Deal with conflict don’t ignore it

Deal with problems with team members. Someone might be relentless, always thinks they are right, disruptive to all the other team members, is leaving work half-done, or not following the process, being negative on chat or in code reviews or wants to over-engineer everything to death. Deal with this. Resolve conflicts between people. Handle Performance Improvement Processes well, including the build-up, the communication, the aftermath.

Make decisions

Make calls on things and take the flak for doing so. Make these calls when required. Solicit feedback, get opinions and comments from the team, be fair and reasonable. When the decision is made, socialize it with the team and back it up with why you made that decision. Most of the time the team should be able to make decisions on its own. When it can’t, you are there to move the team forward.

Take responsibility

Success belongs to the team, but failure belongs to you. Take responsibility for your team’s failures even when you may not feel that you are responsible. Finger pointing undermines your ability to lead and undermines your teams' sense of ownership. When failures occur, root cause and understand those failures. Work to ensure that the underlying reasons for those failures are understood and mitigated to reduce the incidence of failure in the future.
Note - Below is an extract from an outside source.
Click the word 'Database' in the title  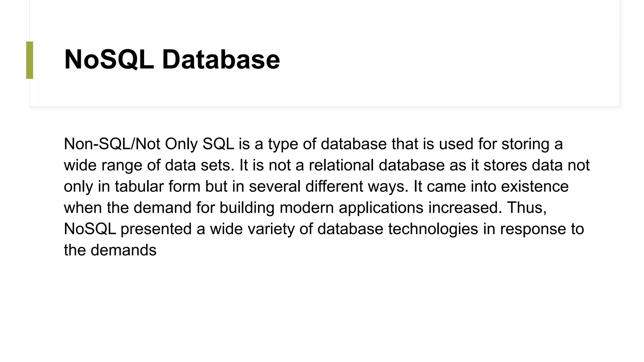point(221,59)
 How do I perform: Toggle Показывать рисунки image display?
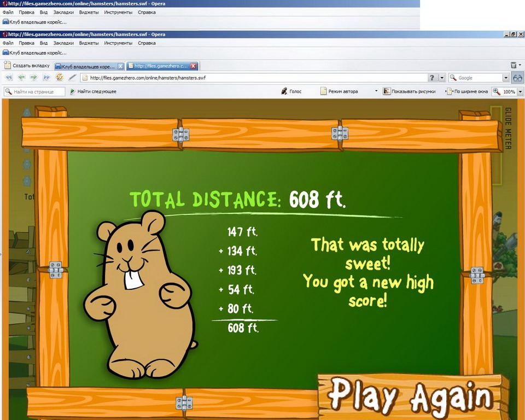(x=409, y=91)
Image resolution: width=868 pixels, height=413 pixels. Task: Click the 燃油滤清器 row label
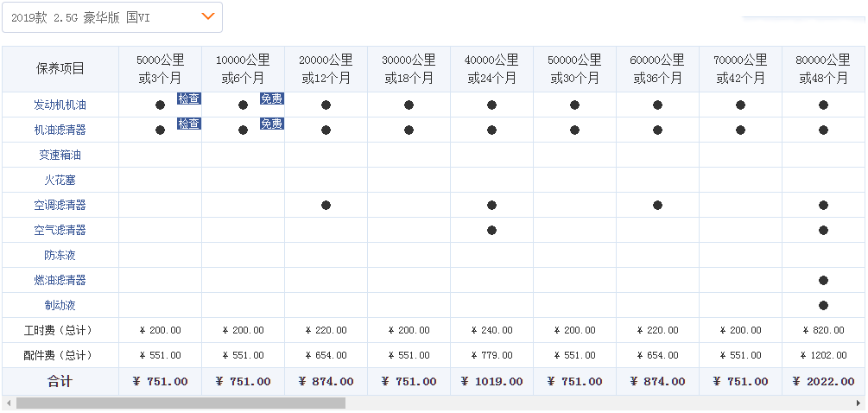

Ensure knowledge is organizational

Don’t rely on individual superstars. Build knowledge in the team. Cross-train extensively. Ensure that those individuals are documenting what they do, create processes around those things and have other people do them from time to time. Design your team such that knowledge is backed by the processes, tools, and culture rather than individuals.

Understand your customers

Understand who your customers are and how they use your systems. Work vigorously to earn and keep customer trust. Always have the customer in mind when making changes.

Be Present

Be present in the context in which you are in. In meetings, pay attention to what’s going on in the meeting. When talking with an individual, pay attention to what they are saying, try to understand the reasons they are saying it. When working, shut out outside distractions, focus on what is in front of you.

Career Path

SDM-I - Manager

An SDM-I is a team manager. The SDM-I’s focus is the individual member of team. The SDM-I’s scope is the team. The SDM-I focuses on growing and enabling those individuals, ensuring that they are empowered to deliver on the product. Where required the SDM-I’s is responsible for removing those individuals that, for any reason, can’t meet the requirements specified in the SDE Mission and Responsibilities.

SDM-II - Senior Manager

An SDM-II is a manager of one or more teams manager. The SDM-II’s focus is the individual members of the teams that report to them. The SDM-II’s scope is a small number of teams. The SDM-II focuses on growing and enabling those individuals, ensuring that they are empowered to deliver on the product. Where required the SDM-II’s is responsible for removing those individuals that, for any reason, can’t meet the requirements specified in the SDE Mission and Responsibilities.

SDM-III - Director

An SDM-III is a Director. The SDM-III’s focus is on a sub-organization the interaction between the teams that make up that sub-organization. The SDM-III’s scope are a group of related teams that make up a sub-organization. The SDM-III focuses on growing and enabling those teams, ensuring that they are empowered to deliver on the product that the SDM-III supports. Where required the SDM-III’s is responsible for changing processes, teams and team organization when those teams can’t meet the goal’s specified for the organization.

SDM-IV - Senior Director

An SDM-IV is a Senior Director. The SDM-IV’s focus is on an organization and the interaction between the sub-organizations that make up that organization. The SDM-III’s scope is a group of related sub-organizations. The SDM-IV focuses on growing and enabling those sub-organizations, ensuring that they are empowered to deliver on the product(s) that the SDM-IV supports. Where required the SDM-IV’s is responsible for changing processes, sub-organizations and the organization when those groups can’t meet the goal’s specified for the organization.